• _Task brief_:
Could you give back every entry below exactly, with the pictures dropped?

[Screenshot grounding data]
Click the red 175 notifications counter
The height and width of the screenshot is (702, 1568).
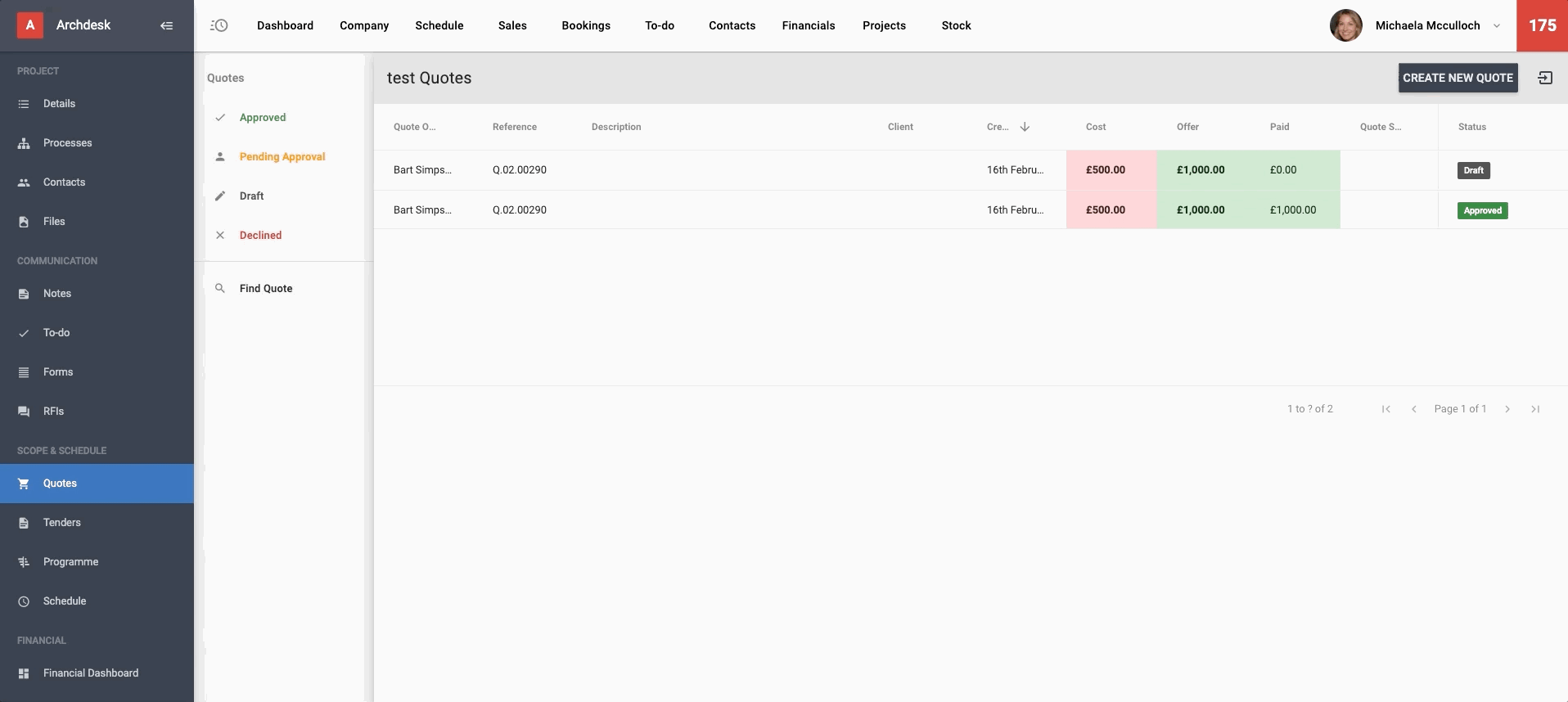tap(1542, 25)
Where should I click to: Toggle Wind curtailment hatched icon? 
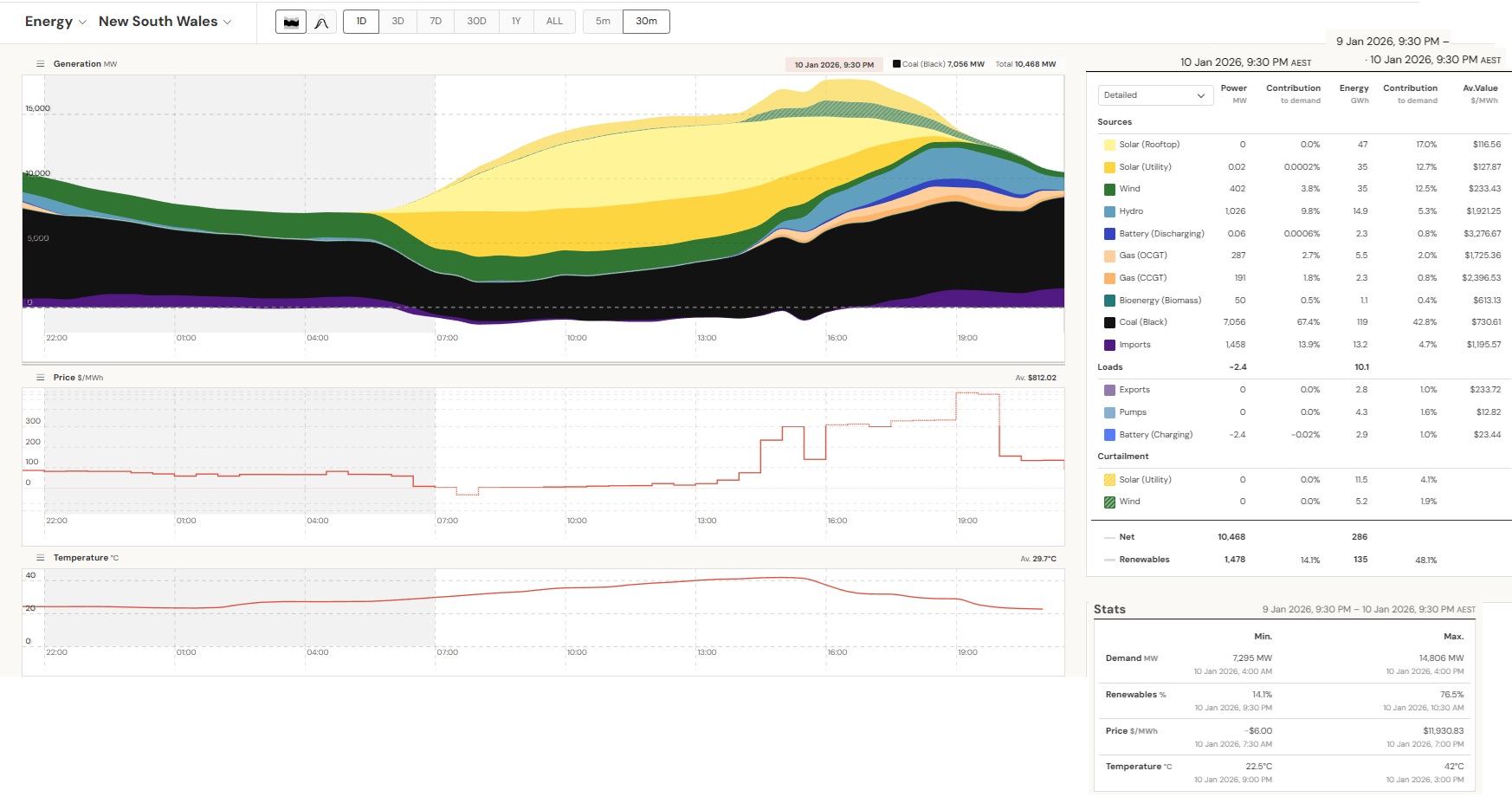coord(1109,502)
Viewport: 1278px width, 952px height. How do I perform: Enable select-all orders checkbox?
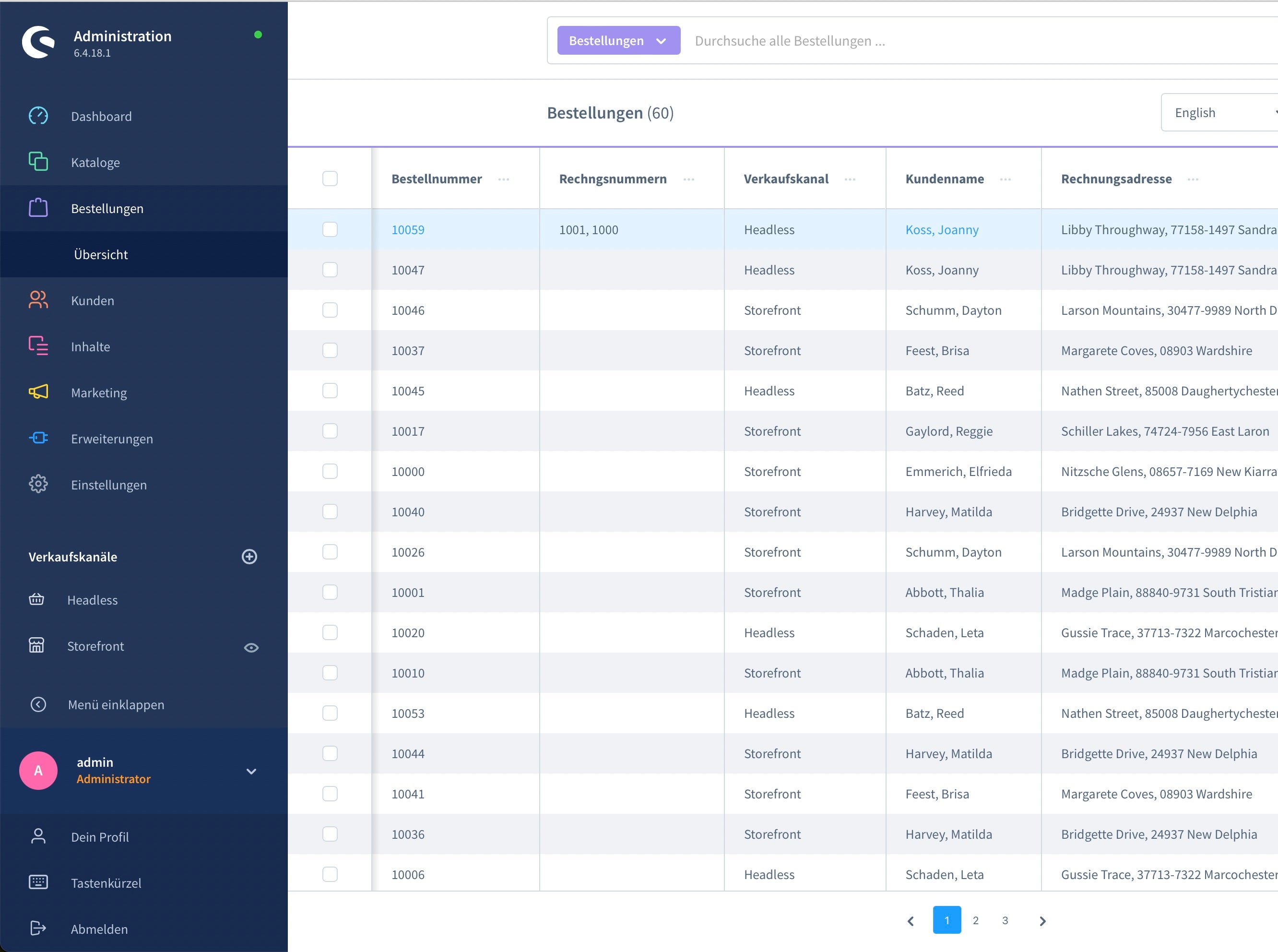(x=330, y=178)
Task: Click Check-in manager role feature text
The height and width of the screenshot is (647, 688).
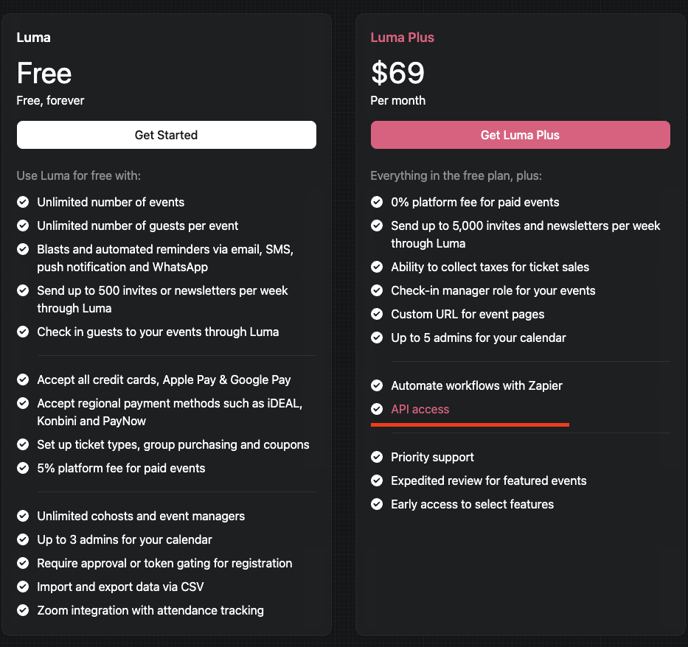Action: click(493, 290)
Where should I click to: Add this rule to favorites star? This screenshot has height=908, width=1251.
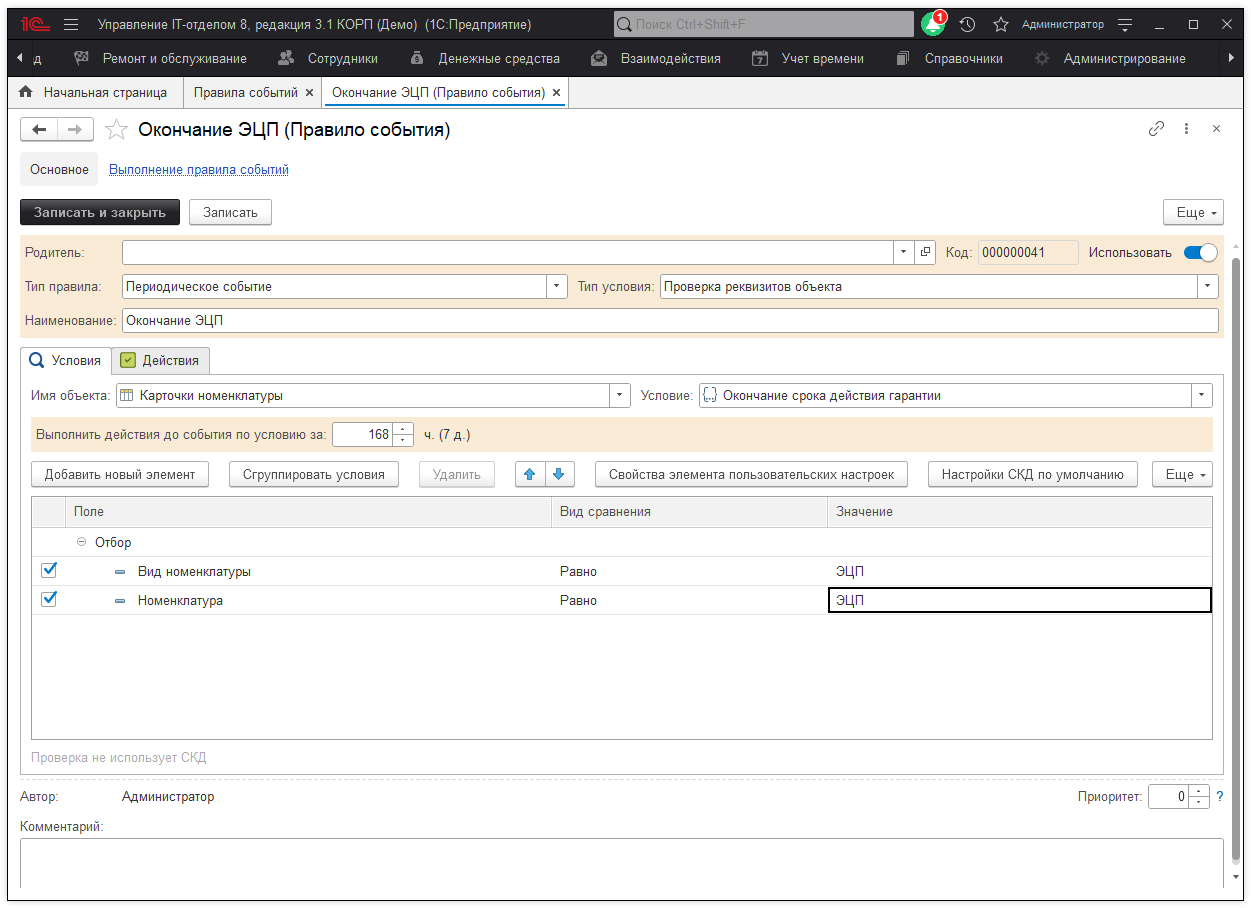click(x=117, y=130)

• _Reply_:
Click the red 175 notifications counter
The height and width of the screenshot is (702, 1568).
tap(1542, 25)
Where should I click to: Toggle Wind curtailment hatched icon? 
coord(1109,502)
Viewport: 1278px width, 952px height. How do I perform: Enable select-all orders checkbox?
(x=330, y=178)
Task: Click Check-in manager role feature text
The height and width of the screenshot is (647, 688).
Action: click(493, 290)
Where should I click to: Add this rule to favorites star? This screenshot has height=908, width=1251.
click(x=117, y=130)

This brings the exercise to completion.